Bis zum 28. Januar war der Mammographie-Screening-Bus acht Wochen lang in Altenkirchen im Einsatz, um 2.500 Frauen aus der Region die Möglichkeit der wohnortnahen Brustkrebsfrüherkennung zu bieten. Etwa 350 anspruchsberechtigte Frauen aus der Verbandsgemeinde Altenkirchen und Umgebung erhielten allerdings keine Einladung für Altenkirchen, sondern bereits für den nächsten Busstandort, das benachbarte Dierdorf, was bei den betroffenen Frauen zu Irritationen führte.

Die beiden Programmverantwortlichen Ärzte des Mammographie-Screening-Programms Mittelrhein, Dr. Jochen Schenk und Dr. Toni Vomweg, bedauern dies und erklären wie es dazu kommen konnte: Nimmt der Mammographie-Screening-Bus einen neuen Standort ein, werden von der sogenannten Zentralen Stelle in Neustadt – dies ist eine gemeinsame Einrichtung der Krankenkassen und der Kassenärztlichen Vereinigung – ca. vier Wochen im Vorfeld die Frauen aus der entsprechenden Region aus dem Melderegister rekrutiert und nach und nach eingeladen.

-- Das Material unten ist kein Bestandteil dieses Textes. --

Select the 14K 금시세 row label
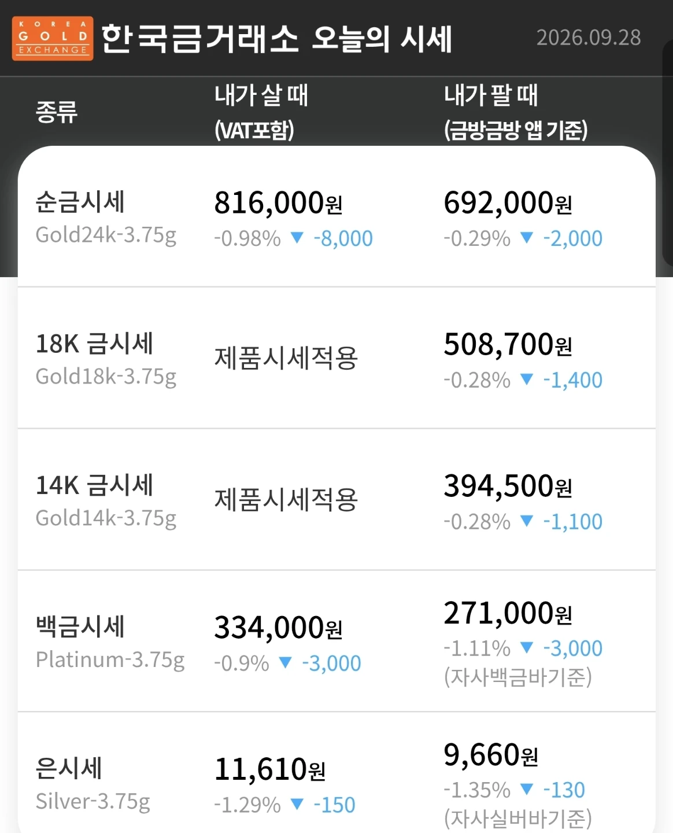(106, 501)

EDV-System schiebt Ersteinladungen dazwischen

Innerhalb dieses Zeitraums kann es dann passieren, dass Frauen, die gerade 50 Jahre alt geworden sind und damit erstmals einen Anspruch auf eine Screening-Mammographie haben, vom EDV-System neu rekrutiert und dazwischen geschoben werden. Kommt eine so große zusätzliche Zahl an Frauen dazu, wie dies in Altenkirchen der Fall war, wird die zuvor errechnete Standzeit für den Bus normalerweise entsprechend nach hinten verlängert, damit alle Frauen ihre Screening-Untersuchung vor Ort wahrnehmen können.

„In Altenkirchen konnten wir hierauf leider nicht mehr früh genug reagieren, da die zusätzlichen 350 Einladungen durch die zweiwöchige Weihnachtspause des Busses erst im Januar dem Screening-Team gemeldet wurden. Zu diesem Zeitpunkt gingen aber bereits die ersten Einladungen für den neuen Busstandort Dierdorf für Anfang Februar schon heraus, so dass der Bus nicht über den 28. Januar in Altenkirchen stehen bleiben konnte“, so Dr. Schenk.

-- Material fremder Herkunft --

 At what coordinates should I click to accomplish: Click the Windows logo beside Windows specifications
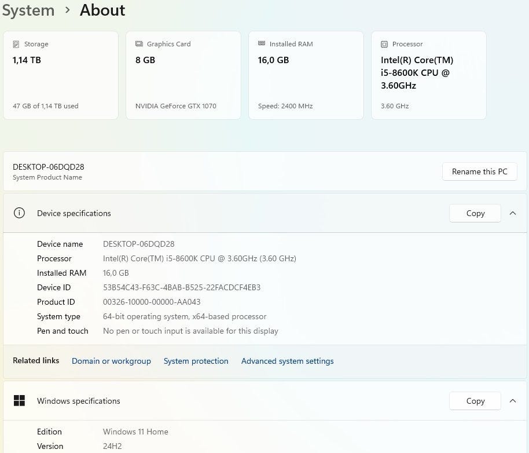click(19, 401)
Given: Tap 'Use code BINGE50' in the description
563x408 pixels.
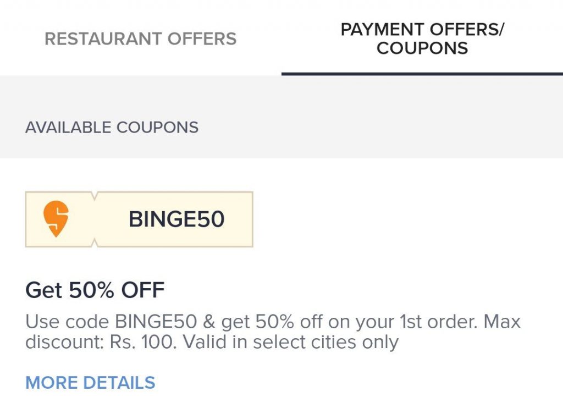Looking at the screenshot, I should click(x=111, y=322).
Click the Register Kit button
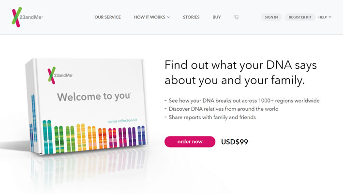The height and width of the screenshot is (194, 343). click(x=300, y=17)
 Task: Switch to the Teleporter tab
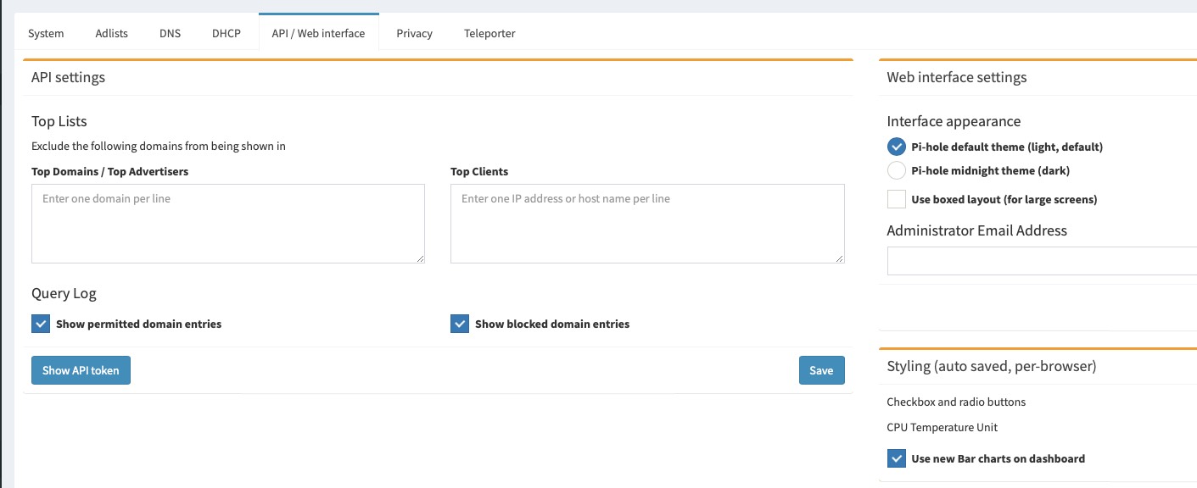489,34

In zwei Jahren gibt es für alle wieder einen Termin

Für den Busstandort Altenkirchen hatte dies zur Folge, dass durch die neu hinzu gekommenen Ersteinladungen, 350 auf der Einladungsliste weiter hinten stehende Frauen vom EDV-System automatisch herausgenommen und dem nächsten Busstandort Dierdorf zugeordnet wurden. „Um den Frauen längere Anfahrtswege zu ersparen, haben wir deshalb im Januar über die lokale Presse darüber informiert, dass alle Frauen, die noch keine Einladung für Altenkirchen bekommen haben, sich aktiv im Bus oder über die Info-Hotline einen Termin geben lassen können, was auch über 150 Frauen in Anspruch genommen haben. Doch leider haben wir wohl nicht alle Frauen erreichen können“, führt Dr. Vomweg aus.

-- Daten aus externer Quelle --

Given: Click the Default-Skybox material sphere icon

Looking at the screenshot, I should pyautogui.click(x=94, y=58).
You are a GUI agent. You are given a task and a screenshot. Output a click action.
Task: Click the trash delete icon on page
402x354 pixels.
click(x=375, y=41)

„Wir möchten uns deshalb bei allen Frauen, die nun einen längeren Anfahrtsweg zum Screening-Bus in Kauf nehmen müssen, entschuldigen! Wenn der Bus in zwei Jahren wieder nach Altenkirchen kommt, werden wir alles daran setzen, damit alle Frauen aus der Region auch wieder vor Ort ihren Termin wahrnehmen können“, versichern die beiden Koblenzer Radiologen Dr. Jochen Schenk und Dr. Toni Vomweg.